Hoje em dia fala-se cada vez mais sobre digitalização e análise preditiva. Em relação à nossa pergunta, estes são integradosseparador de ferro à prova de explosãosensores que podem monitorar não apenas a temperatura, mas também a degradação das propriedades magnéticas, a vibração dos rolamentos de acionamento e a integridade do enrolamento. Teoricamente, isso nos permitirá passar da manutenção preventiva planejada para o reparo com base nas condições reais. Este é um enorme avanço para as indústrias perigosas.

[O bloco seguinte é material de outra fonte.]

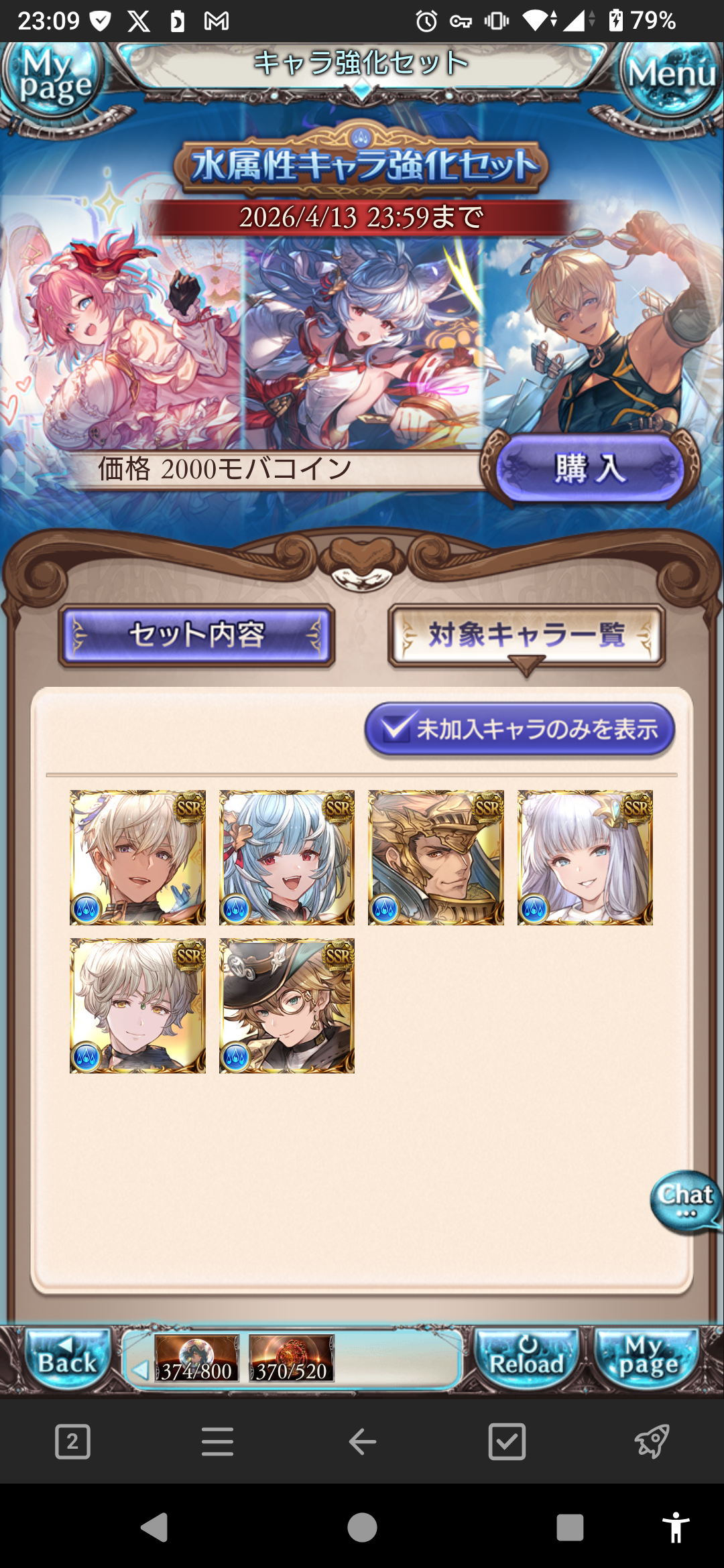Image resolution: width=724 pixels, height=1568 pixels.
Task: Select 対象キャラ一覧 tab
Action: [526, 635]
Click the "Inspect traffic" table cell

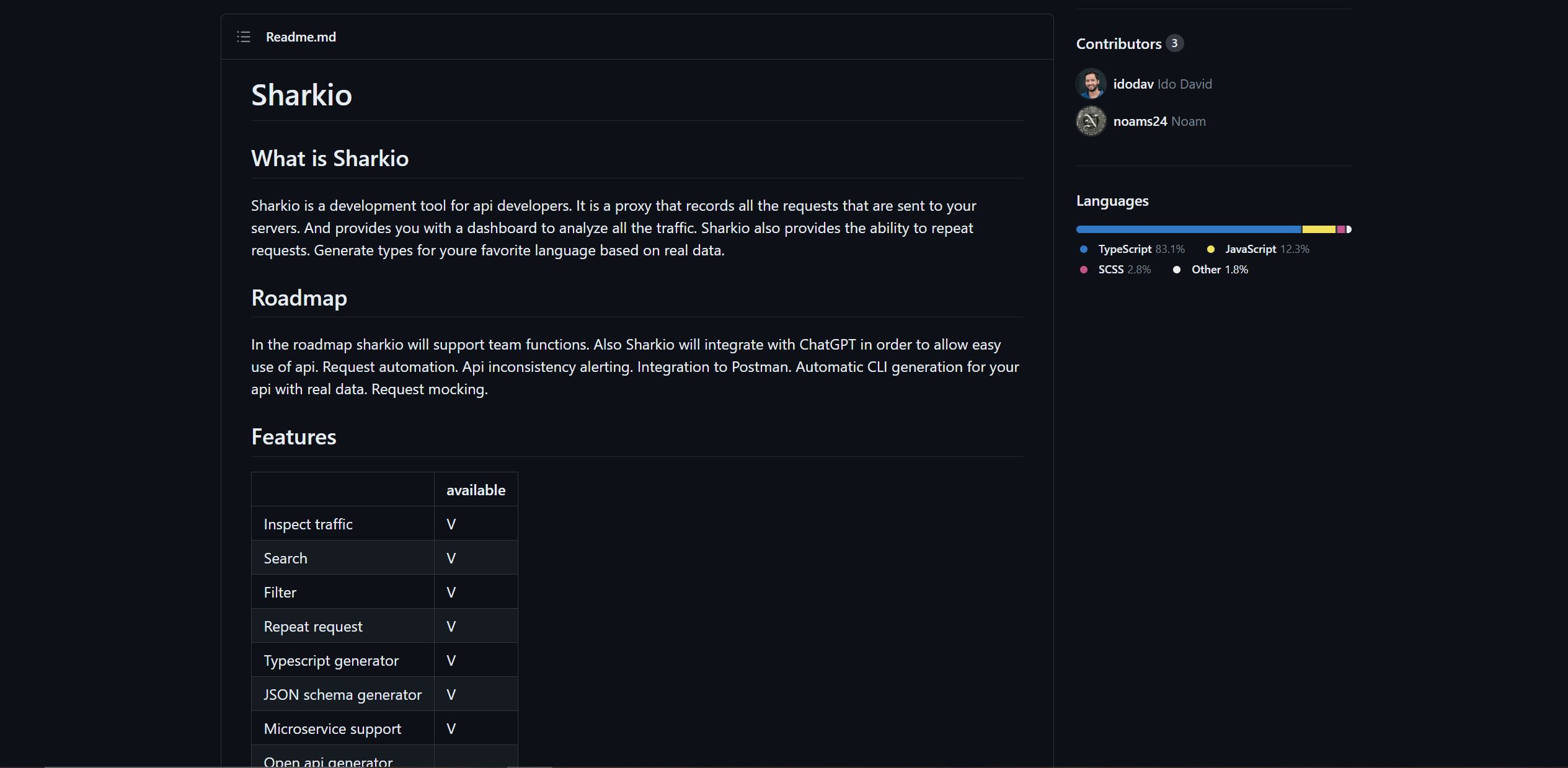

Mas aqui surge um novo desafio – a proteção contra explosão desses sensores e dos próprios sistemas de transmissão de dados. A interface digital em ambientes potencialmente explosivos é uma nova dor de cabeça para os engenheiros. Padrões e soluções estão apenas sendo formados. Empresas comoLONGI, com a sua séria base de investigação e produção (afinal, não é à toa que a palavra “científico” está no nome), estão precisamente na vanguarda destes desenvolvimentos. Sua experiência na criação de equipamentos de mineração, onde as condições costumam ser extremas, é muito valiosa aqui.
Pessoalmente, espero que surjam soluções híbridas nos próximos anos, onde um poderoso íman permanente será combinado com um sistema de controlo inteligente, e a capacidade de diagnosticar e configurar remotamente se tornará padrão. Mas a base, como antes, estará no design físico de alta qualidade do próprio dispositivo, pensado nos mínimos detalhes. Um número não salvará um hardware defeituoso.
Então, para resumir esse fluxo de pensamentos desenvolvido ao longo dos anos. Escolhaseparador de ferro à prova de explosão- Isso não é comprar um produto por catálogo. Este é um trabalho de projeto. É preciso sempre olhar o complexo: o aparelho, seu acionamento de limpeza, controle, fonte de alimentação, documentação. É sempre útil conhecer a história e as competências do fabricante. Como é o casoCorporação LONGI- a sua longa história desde 1993 e a especialização em equipamentos de mineração falam por si. Esta não é uma empresa passageira, sobreviveu a vários ciclos de mercado e, aparentemente, fez algo certo.
Não hesite em fazer perguntas incômodas ao fabricante: sobre casos reais de instalação, como este ou aquele problema foi resolvido no local, sobre a disponibilidade de peças de reposição em cinco anos. As respostas (ou a falta delas) dirão muito. E o mais importante, lembre-se de que mesmo o equipamento mais avançado é apenas parte do sistema de segurança. Sem instalação, comissionamento e treinamento de pessoal adequados, sua eficácia tende a zero. E nas nossas indústrias, o custo do erro é demasiado elevado para pouparmos nisso ou confiarmos no acaso.